The above embodiments are only intended to illustrate the technical solution of the present invention and not to limit the same, and a person skilled in the art can modify the technical solution of the present invention or substitute the same without departing from the spirit and scope of the present invention, and the scope of the present invention should be determined by the claims.

Claims

1. A method for discovering directional phishing attack events comprises the following steps:

2. The method of claim 1, wherein the network access data comprises network traffic data, host data obtained by the user terminal.

3. The method of claim 1, wherein the step of establishing the configuration rule comprises:

4. The method of claim 3, wherein the target system comprises a mailbox system, an OA system, and a website system for identity authentication through a Web login.

5. The method of claim 3, wherein the target system characteristics include an IP address, a domain name, a URL address, title content, and style content that identify the target system from the user access data.

6. The method of claim 1, wherein the actual landing page characteristics are an IP address, a domain name, a URL address, title content, and style content of the actual landing page identified from the user network access data.

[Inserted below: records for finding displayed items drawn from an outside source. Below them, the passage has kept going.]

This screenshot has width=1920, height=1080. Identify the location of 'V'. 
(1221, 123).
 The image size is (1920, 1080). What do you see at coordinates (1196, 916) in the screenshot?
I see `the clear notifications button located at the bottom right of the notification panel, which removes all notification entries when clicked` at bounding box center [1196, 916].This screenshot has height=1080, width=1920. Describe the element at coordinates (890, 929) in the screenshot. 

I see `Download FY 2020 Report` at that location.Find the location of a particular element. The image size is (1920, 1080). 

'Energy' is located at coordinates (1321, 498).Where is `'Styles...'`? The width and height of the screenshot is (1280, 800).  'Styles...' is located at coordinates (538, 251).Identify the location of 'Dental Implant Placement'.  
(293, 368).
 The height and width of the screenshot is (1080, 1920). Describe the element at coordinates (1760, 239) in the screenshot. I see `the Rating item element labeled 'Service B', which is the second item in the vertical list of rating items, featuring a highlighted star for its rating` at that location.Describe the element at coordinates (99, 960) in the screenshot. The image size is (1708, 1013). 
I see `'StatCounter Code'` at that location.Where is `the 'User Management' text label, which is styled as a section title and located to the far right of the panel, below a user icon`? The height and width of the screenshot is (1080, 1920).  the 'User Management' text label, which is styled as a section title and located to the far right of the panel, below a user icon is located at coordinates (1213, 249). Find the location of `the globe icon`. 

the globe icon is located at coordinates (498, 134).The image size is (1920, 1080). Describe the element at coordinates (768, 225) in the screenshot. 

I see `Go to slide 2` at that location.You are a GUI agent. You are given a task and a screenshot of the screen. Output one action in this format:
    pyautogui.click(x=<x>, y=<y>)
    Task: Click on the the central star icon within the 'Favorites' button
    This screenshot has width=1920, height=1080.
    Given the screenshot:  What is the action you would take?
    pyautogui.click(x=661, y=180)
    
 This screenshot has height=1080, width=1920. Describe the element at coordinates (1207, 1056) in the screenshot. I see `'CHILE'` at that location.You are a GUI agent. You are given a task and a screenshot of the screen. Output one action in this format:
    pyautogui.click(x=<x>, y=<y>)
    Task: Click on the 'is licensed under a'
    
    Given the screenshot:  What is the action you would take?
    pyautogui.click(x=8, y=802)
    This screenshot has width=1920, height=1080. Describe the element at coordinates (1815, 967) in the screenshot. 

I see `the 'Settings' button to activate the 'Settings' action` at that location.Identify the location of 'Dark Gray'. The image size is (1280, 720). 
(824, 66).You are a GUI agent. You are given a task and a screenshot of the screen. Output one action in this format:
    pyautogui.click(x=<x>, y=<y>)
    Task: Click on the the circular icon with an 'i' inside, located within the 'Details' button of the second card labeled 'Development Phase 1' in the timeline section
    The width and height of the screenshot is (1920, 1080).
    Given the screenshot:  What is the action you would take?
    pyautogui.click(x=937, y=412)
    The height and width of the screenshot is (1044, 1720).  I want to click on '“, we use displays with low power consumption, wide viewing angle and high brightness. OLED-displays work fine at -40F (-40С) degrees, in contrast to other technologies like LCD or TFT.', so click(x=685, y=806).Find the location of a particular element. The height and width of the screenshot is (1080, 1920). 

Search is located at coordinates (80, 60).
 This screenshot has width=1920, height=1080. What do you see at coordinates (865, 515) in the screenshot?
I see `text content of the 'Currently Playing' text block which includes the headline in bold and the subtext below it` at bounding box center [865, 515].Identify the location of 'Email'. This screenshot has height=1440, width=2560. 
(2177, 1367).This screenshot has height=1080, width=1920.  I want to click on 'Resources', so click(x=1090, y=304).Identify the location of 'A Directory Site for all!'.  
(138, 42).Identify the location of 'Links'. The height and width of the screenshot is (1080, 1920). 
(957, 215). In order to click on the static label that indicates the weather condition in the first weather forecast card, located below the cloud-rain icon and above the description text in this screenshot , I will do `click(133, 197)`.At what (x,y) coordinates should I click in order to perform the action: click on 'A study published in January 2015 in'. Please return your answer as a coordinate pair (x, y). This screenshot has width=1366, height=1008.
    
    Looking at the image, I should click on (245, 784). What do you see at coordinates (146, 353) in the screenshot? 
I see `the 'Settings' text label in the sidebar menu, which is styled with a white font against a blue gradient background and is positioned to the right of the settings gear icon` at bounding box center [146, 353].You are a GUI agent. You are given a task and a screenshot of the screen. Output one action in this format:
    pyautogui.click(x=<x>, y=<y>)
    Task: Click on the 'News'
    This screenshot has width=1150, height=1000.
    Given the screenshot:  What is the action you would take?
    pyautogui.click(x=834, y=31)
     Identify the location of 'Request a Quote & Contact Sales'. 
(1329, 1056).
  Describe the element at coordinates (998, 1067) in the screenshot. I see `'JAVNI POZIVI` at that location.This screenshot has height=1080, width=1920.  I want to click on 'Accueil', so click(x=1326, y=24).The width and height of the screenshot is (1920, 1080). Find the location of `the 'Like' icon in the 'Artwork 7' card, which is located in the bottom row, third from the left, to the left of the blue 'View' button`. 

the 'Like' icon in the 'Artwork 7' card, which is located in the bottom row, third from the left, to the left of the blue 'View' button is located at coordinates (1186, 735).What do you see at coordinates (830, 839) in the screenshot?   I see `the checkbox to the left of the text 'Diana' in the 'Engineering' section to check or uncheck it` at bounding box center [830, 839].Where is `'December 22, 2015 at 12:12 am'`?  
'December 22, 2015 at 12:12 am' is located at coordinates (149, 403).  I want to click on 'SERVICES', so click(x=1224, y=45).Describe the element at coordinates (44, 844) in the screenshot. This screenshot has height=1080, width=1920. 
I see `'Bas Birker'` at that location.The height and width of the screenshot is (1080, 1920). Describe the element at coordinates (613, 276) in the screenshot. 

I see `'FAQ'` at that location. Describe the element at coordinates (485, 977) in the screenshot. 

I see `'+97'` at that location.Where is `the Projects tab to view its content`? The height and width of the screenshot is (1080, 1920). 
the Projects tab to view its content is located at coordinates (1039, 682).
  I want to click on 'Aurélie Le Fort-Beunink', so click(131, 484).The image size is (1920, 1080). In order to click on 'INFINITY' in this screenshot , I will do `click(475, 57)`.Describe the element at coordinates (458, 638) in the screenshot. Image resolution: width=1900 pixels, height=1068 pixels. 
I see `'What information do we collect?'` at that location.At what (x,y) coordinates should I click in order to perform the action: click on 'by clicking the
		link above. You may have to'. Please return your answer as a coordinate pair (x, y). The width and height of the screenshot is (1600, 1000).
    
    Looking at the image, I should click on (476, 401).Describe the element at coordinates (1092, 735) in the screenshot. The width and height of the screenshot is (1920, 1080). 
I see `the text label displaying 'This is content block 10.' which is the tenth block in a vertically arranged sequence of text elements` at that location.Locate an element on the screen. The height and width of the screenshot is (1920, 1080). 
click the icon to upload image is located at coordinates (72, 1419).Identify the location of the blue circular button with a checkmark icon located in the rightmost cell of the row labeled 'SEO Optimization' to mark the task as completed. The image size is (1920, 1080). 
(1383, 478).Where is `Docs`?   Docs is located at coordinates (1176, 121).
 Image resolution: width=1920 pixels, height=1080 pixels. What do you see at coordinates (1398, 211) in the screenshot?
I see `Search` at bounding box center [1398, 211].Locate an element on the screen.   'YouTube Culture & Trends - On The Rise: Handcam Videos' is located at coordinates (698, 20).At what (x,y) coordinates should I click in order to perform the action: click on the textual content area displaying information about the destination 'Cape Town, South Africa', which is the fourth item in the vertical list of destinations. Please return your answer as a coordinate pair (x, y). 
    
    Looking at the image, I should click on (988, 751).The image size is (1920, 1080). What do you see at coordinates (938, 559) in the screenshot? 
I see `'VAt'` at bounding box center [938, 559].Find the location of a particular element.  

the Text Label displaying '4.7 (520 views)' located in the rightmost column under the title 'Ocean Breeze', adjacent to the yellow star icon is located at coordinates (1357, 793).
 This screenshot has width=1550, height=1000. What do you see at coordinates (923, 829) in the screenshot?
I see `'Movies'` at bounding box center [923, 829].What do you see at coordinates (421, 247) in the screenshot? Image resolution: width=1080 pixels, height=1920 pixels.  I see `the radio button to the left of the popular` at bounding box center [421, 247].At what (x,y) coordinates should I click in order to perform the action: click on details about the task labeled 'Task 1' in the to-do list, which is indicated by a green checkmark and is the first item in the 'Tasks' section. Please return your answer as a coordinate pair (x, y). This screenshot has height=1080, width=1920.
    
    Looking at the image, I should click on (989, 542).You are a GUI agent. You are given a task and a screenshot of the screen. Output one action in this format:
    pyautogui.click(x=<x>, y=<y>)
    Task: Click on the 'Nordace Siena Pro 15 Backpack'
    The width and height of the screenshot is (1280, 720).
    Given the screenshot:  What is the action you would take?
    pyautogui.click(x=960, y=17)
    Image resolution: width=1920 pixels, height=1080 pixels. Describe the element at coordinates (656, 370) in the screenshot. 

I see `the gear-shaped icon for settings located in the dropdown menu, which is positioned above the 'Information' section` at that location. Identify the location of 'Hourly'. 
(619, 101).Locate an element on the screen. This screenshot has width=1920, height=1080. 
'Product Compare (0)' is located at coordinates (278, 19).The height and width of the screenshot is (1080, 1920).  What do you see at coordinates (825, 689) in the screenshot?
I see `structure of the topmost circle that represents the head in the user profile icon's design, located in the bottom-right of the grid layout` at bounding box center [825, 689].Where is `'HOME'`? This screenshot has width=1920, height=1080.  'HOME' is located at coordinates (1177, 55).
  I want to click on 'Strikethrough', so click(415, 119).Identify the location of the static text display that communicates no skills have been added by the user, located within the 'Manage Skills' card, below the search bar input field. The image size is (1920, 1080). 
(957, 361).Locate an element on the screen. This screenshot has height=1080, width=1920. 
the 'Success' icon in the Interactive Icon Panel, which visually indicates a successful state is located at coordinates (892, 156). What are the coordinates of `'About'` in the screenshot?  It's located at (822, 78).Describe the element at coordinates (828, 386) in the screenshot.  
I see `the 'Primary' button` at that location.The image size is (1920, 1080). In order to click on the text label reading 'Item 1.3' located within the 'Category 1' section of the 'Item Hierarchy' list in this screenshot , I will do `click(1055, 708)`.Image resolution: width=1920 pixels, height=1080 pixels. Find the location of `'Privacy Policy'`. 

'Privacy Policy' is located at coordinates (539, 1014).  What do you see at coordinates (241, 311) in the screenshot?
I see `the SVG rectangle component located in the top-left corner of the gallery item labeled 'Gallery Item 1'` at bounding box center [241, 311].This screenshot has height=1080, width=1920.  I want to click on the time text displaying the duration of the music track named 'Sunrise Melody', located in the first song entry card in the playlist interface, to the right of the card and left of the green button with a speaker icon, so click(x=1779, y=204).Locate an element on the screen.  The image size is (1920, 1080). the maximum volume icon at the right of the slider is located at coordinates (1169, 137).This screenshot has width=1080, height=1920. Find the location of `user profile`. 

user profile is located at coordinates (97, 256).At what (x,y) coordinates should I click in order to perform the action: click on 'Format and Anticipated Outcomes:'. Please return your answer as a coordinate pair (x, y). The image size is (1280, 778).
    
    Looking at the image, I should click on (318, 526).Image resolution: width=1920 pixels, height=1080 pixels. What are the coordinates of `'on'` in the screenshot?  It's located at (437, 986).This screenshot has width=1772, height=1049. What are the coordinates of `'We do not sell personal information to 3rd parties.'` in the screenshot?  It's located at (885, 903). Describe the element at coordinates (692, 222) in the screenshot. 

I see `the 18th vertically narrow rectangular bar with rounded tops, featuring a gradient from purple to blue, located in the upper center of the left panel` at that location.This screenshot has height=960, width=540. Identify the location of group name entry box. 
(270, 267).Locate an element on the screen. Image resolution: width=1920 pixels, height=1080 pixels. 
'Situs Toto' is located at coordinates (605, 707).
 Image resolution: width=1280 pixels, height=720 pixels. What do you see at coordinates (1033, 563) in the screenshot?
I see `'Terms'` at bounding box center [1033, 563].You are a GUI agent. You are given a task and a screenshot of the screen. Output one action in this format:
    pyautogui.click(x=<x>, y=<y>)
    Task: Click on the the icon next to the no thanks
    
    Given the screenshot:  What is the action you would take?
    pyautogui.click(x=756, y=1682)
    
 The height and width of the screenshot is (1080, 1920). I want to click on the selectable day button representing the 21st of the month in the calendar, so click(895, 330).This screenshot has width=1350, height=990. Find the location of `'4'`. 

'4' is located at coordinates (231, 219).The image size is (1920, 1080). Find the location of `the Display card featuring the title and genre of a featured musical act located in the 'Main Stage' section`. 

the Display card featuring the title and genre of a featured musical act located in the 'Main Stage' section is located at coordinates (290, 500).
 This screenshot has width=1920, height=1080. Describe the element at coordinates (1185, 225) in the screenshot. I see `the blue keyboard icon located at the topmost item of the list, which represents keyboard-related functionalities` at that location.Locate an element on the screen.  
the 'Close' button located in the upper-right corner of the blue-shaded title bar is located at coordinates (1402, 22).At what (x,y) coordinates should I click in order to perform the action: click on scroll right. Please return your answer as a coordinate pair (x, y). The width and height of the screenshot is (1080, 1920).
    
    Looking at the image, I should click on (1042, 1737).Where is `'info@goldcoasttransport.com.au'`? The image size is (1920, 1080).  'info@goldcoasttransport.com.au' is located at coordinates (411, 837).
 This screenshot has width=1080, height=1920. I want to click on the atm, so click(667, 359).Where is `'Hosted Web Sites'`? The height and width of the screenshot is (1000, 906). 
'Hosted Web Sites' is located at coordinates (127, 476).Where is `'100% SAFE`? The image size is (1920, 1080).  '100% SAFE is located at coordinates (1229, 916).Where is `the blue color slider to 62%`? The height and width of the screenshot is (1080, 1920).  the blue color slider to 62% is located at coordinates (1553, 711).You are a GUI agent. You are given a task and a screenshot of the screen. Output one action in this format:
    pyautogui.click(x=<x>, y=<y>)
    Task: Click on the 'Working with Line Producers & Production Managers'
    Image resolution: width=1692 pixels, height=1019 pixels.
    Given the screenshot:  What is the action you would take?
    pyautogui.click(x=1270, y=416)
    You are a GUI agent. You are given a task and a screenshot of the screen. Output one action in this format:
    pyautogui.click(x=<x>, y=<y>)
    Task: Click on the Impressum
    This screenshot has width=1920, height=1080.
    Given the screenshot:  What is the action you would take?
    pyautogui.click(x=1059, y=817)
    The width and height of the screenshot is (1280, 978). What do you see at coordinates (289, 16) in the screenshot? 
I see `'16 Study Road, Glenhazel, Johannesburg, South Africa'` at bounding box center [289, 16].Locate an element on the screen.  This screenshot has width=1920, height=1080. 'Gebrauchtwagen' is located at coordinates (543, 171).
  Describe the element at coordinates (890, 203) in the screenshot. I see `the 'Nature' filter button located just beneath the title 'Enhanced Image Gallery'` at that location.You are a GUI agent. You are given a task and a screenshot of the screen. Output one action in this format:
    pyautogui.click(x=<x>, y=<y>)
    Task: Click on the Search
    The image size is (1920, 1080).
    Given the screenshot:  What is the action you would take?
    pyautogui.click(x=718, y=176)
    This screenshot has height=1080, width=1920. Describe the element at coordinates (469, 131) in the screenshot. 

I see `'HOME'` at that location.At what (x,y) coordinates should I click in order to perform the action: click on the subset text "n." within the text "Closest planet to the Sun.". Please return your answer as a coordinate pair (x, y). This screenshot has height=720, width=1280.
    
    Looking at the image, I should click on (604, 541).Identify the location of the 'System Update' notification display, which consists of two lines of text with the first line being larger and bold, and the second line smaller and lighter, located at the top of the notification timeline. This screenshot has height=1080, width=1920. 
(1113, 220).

7. The method of claim 1, wherein the phishing degree refers to a maximum similarity of an actual landing page to an official landing page calculated based on domain name, URL address, page title, and page style multi-dimensional features.

8. The method of claim 1, wherein upon determining the targeted phishing attack event, issuing an alert; the content of the alarm comprises a phishing page name, a phishing page URL, a counterfeit object name, a counterfeit object URL, a threat degree, an alarm ID and an alarm time.

9. A targeted phishing attack event discovery apparatus comprising:

10. The targeted phishing attack event discovery apparatus of claim 9 wherein the configuration rules include username password keywords, a targeted phishing page domain name blacklist, a targeted phishing page IP blacklist, a non-targeted phishing page domain name whitelist.